This specification relates to reducing corrosion and fouling inside pipelines, particularly using dynamic flow disruptors.

BACKGROUND

Fouling (e.g., scale deposits and microorganisms (biofouling)) and corrosion inside pipelines including is a major challenge in the oil and gas industry. During hydrocarbon transportation from wellheads to the processing facilities, scaling and biofoulants (e.g., calcium-sulfate (CaSO4) or calcium carbonate (CaCO3)) can accumulate inside pipelines carrying the hydrocarbons and reduce the volume capacity of the pipelines. These buildups can increase pressure and temperature inside pipelines, reduce the flow of the fluids through the pipelines, and, in some cases, cause catastrophic damage to the integrity of the pipelines.

SUMMARY

This specification describes an approach to reducing corrosion and fouling inside pipelines using dynamic flow disruptors (e.g., flow-driven mixing turbines). In one application of this approach, a mixing unit installed in a pipeline interrupts development of scale and biofouling by homogenizing the fluid in a pipeline where flow conditions (e.g., low velocities) have led to the separation of oil and water produced from a subsurface formation. This separation can be particularly problematic in situations where saline rich produced is stagnant or flow at very low velocities. In another application of this approach, a mixing unit installed in a pipeline interrupts development of scale and biofouling by homogenizing the flow and temperature of merged flow streams.

This mixing unit can include blades (e.g., helical blades) whose rotation is driven by fluid flow through the mixing unit. By providing vigorous mixing inside the pipeline, this approach reduces the likelihood that stagnation induced oil-water separation or compounds associated with scaling and biofouling have enough time to saturate and precipitate after the mixer unifies the flow and pushes the stream for further processing. This effect reduces the chance of corrosion and fouling scale accumulation in the pipeline.

Some systems include a generator driven by a shaft of the blades of the mixing unit.

The systems and methods described in this specification can provide one or more of the following advantages.

By actively mixing separated fluids, this approach can prevent/mitigate corrosion caused by the separation of water from oil.
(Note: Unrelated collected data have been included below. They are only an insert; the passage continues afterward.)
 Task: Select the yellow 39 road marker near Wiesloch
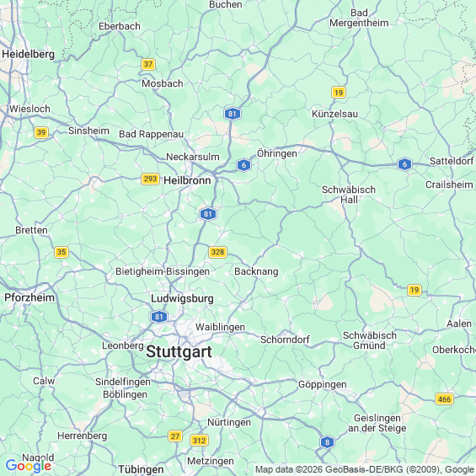[41, 132]
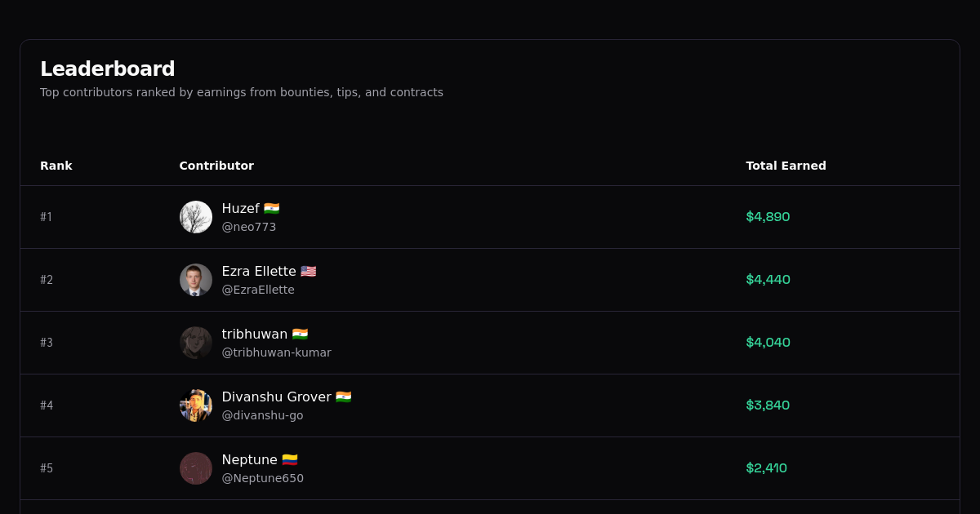Click the Rank column header
The image size is (980, 514).
point(56,166)
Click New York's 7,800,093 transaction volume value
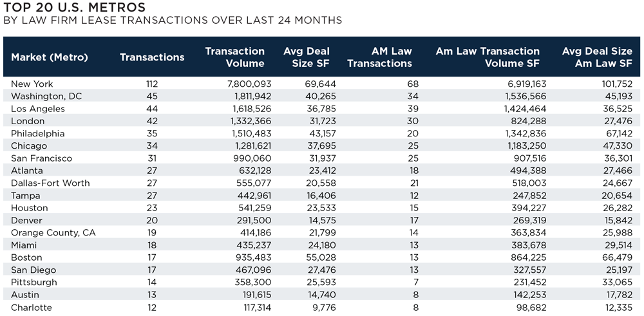Image resolution: width=644 pixels, height=316 pixels. coord(248,84)
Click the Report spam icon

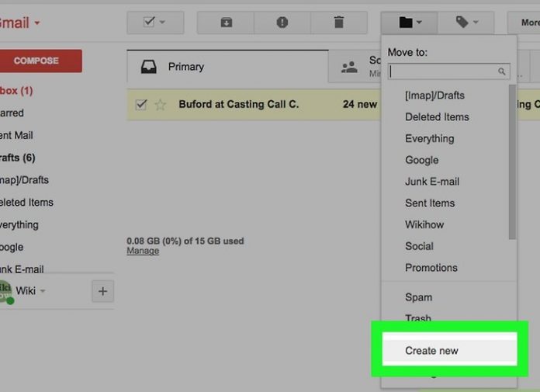click(x=282, y=23)
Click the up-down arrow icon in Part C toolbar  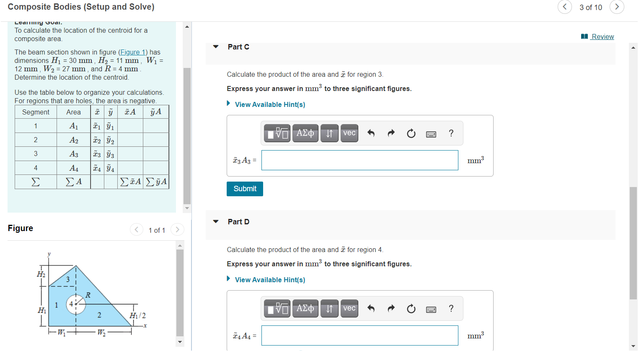click(329, 133)
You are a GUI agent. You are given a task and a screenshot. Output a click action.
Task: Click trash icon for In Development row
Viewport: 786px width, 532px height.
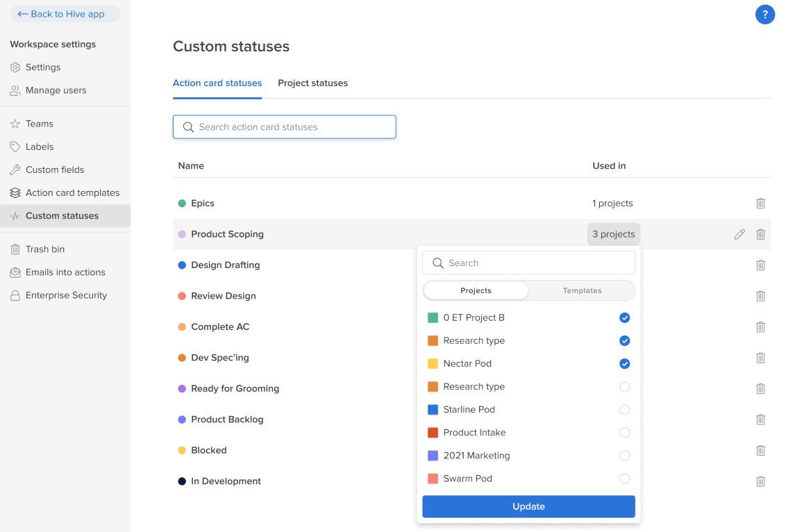pyautogui.click(x=760, y=481)
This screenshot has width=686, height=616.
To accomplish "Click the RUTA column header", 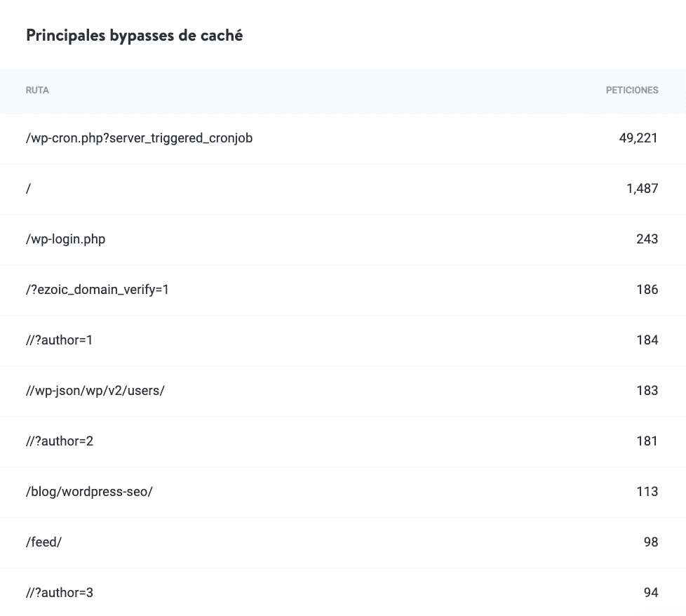I will pyautogui.click(x=37, y=91).
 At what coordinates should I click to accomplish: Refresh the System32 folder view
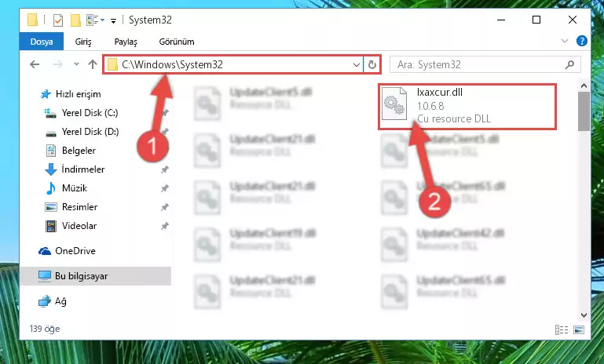(372, 64)
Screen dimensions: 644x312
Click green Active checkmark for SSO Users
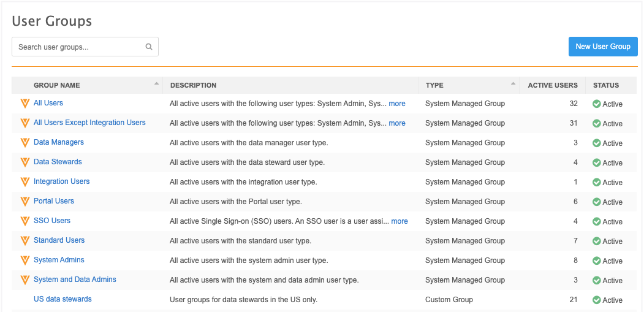pyautogui.click(x=596, y=221)
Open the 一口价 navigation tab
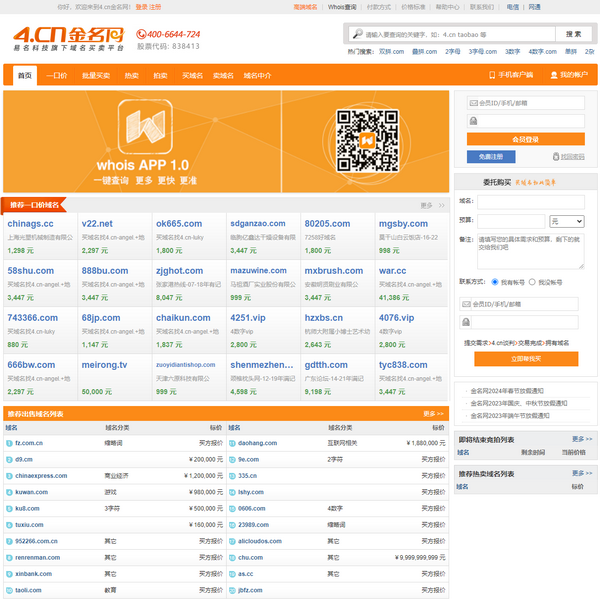Image resolution: width=600 pixels, height=600 pixels. (58, 75)
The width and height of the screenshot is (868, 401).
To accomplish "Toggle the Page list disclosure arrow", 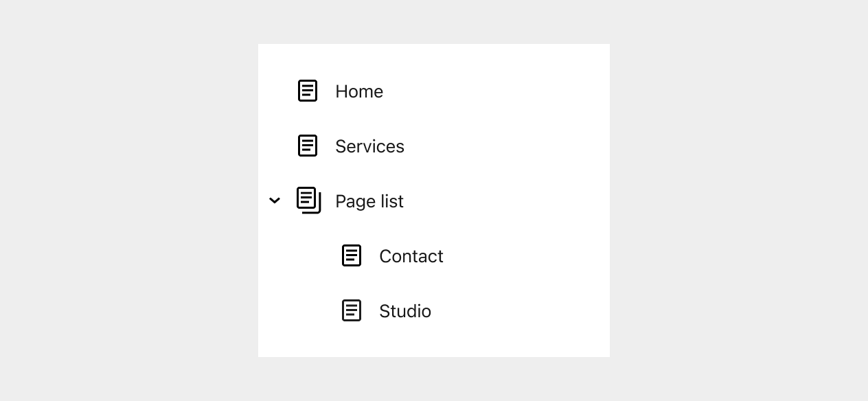I will (x=275, y=201).
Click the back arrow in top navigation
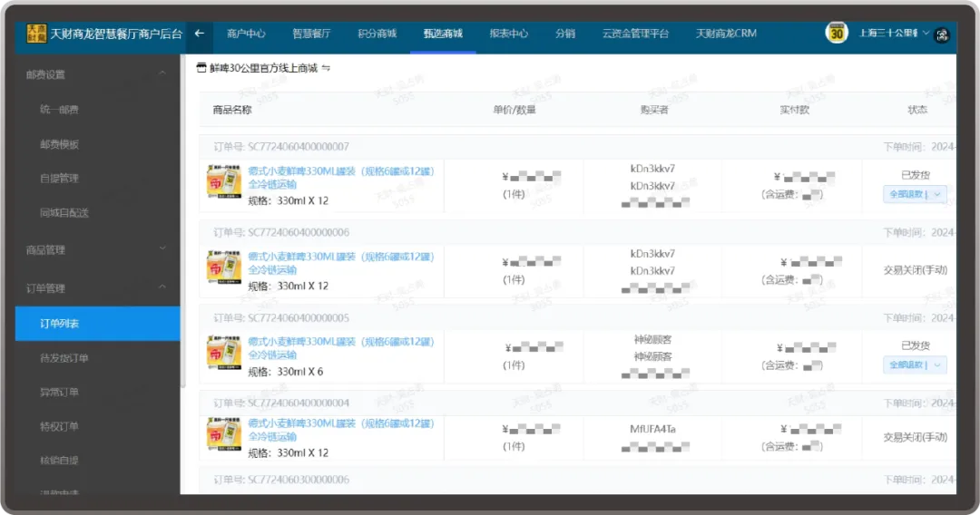The width and height of the screenshot is (980, 515). [200, 34]
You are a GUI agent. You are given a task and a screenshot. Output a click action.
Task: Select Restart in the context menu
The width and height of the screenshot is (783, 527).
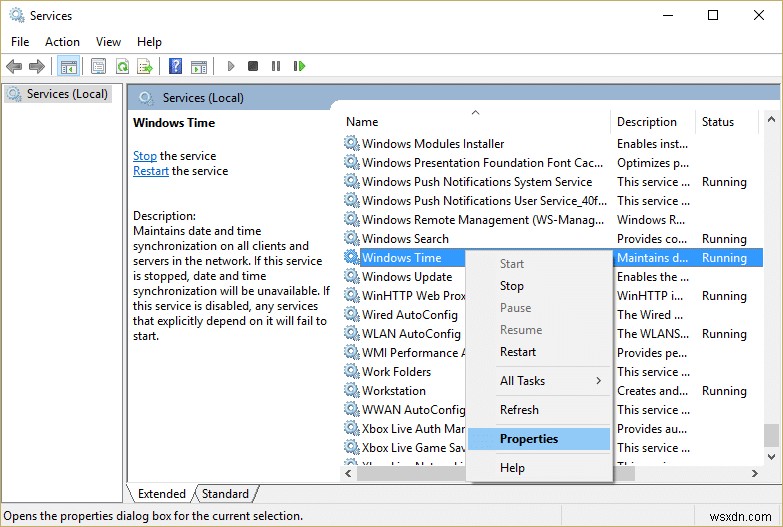518,352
In stagnant or low velocity flow conditions, water can accumulate at the bottom of a pipeline and cause or accelerate corrosion at the bottom section of the pipe (i.e., the 6 o'clock position). This can be particularly significant for high-salinity produced fluids.

By actively mixing merged flow streams, this approach can reduce corrosion and fouling in inside pipelines while reducing or avoiding the costs associated with chemical treatment. Additionally, these systems and methods can generate electricity which can be returned to a facility electrical grid or used locally (e.g., to power chemical dosing pumps installed near the mixing unit).

This approach is anticipated to be more efficient than membrane and magnetic water treatment methods as well as being more applicable to the types of streams present in oil and gas pipelines. This approach is also anticipated to be simpler to execute than chemical treatment-based approaches which require constant adjustment and chemical procurement. It also reduces or avoids the negative impacts of chemical treatment approaches on the quality of the stream.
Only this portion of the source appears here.